* DESCRIPTION OF THE TASK: From the line containing "This screenshot has width=328, height=188." through the last line below, copy every line exactly, leaving out the pictures.

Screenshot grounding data
****************************************

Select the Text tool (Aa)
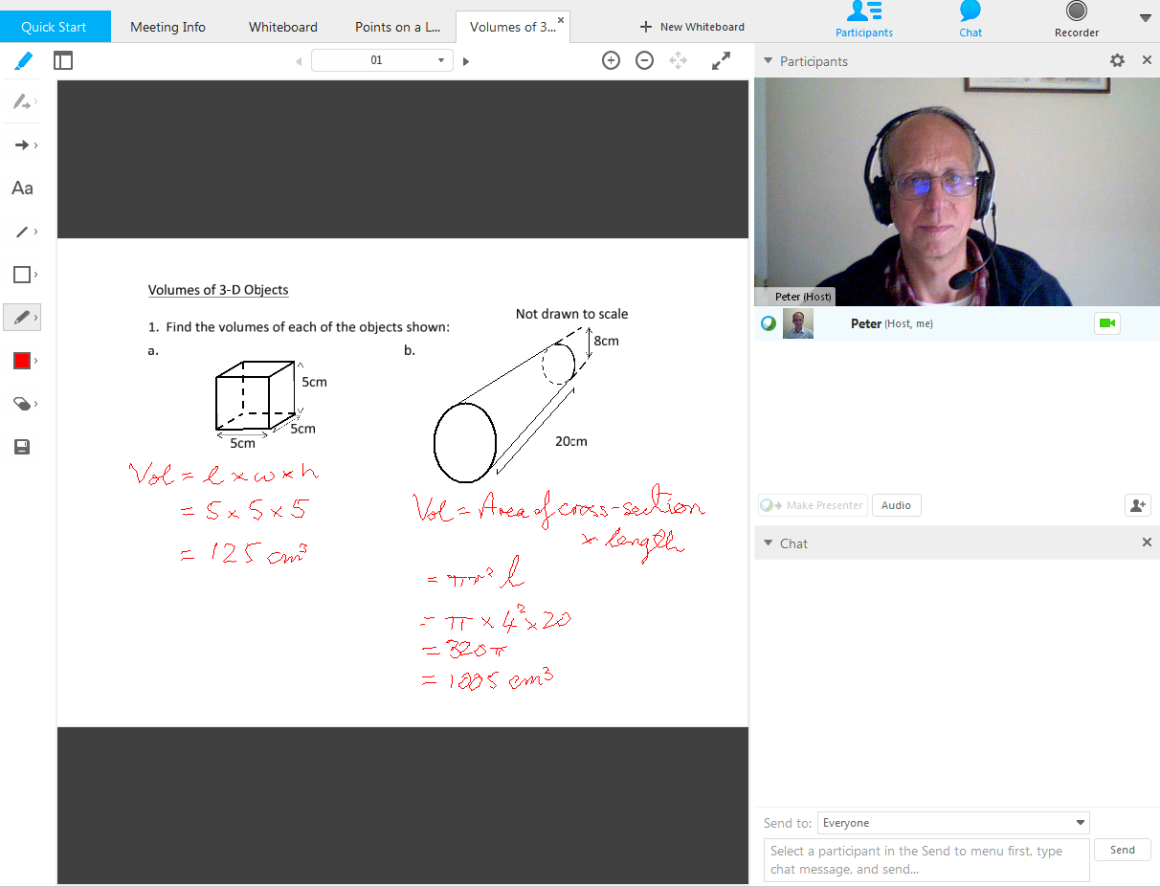The image size is (1160, 887). point(22,188)
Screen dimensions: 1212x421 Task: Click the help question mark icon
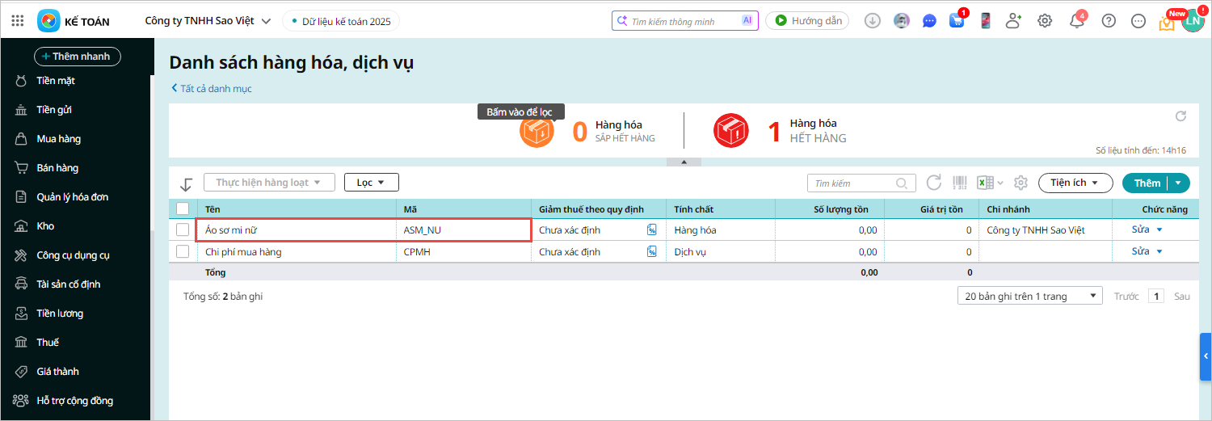click(x=1109, y=21)
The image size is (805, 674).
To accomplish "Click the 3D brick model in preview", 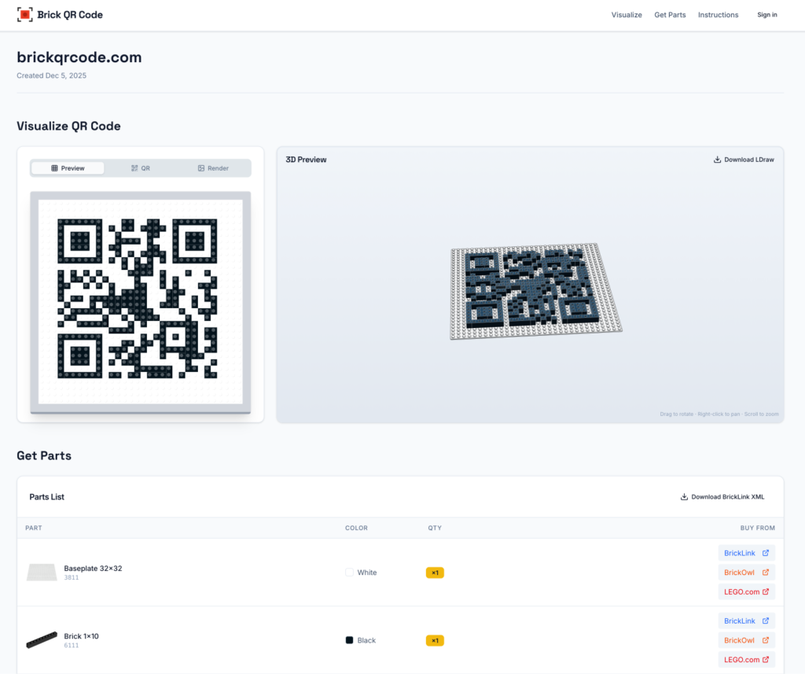I will click(x=535, y=292).
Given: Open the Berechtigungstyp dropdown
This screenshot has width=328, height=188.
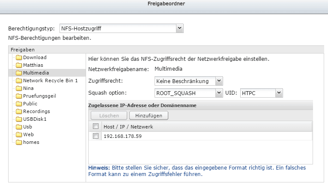Looking at the screenshot, I should [x=121, y=29].
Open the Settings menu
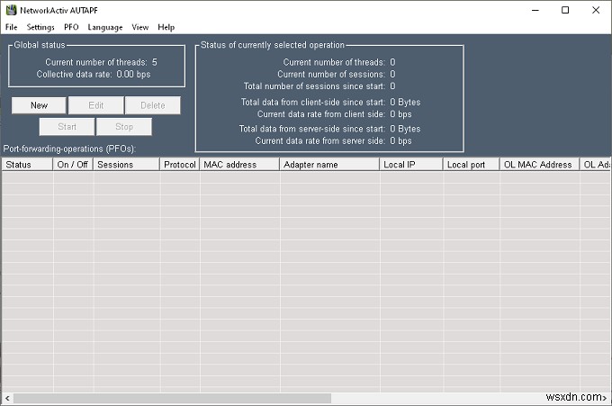Screen dimensions: 612x406 [x=41, y=27]
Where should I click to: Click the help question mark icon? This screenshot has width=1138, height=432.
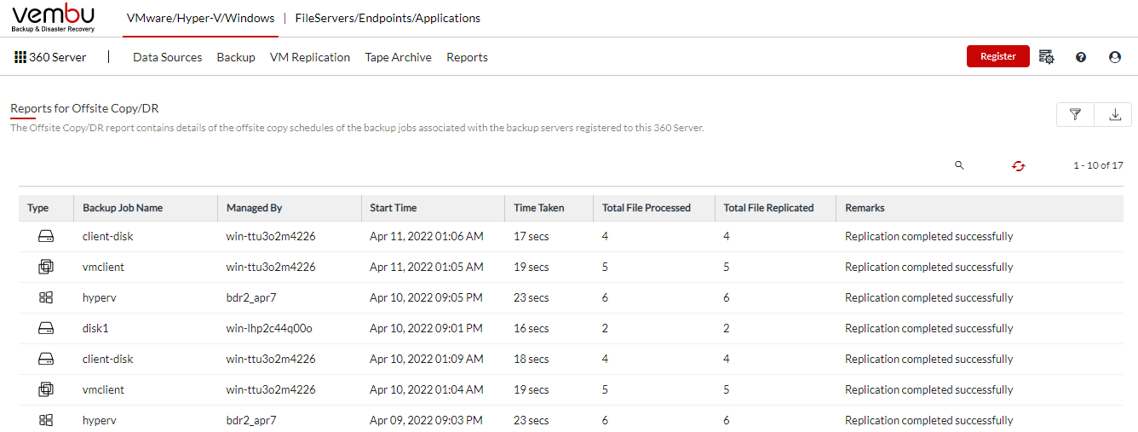[x=1081, y=57]
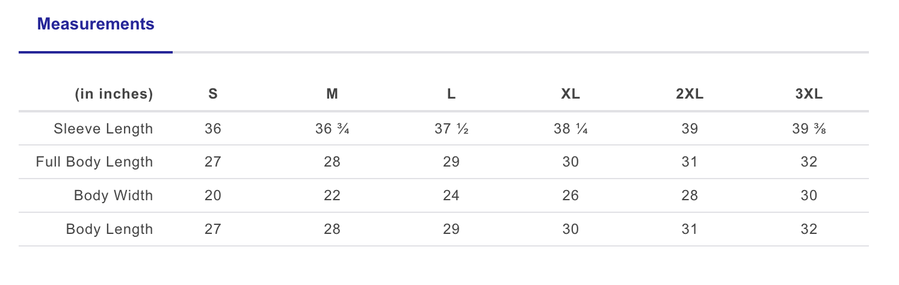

****************************************

* RESPONSE AREA:
This screenshot has width=328, height=188.
Looking at the screenshot, I should [x=121, y=29].
Open the Settings menu
Screen dimensions: 612x406 [x=41, y=27]
Where should I click to: Click the help question mark icon? This screenshot has width=1138, height=432.
[x=1081, y=57]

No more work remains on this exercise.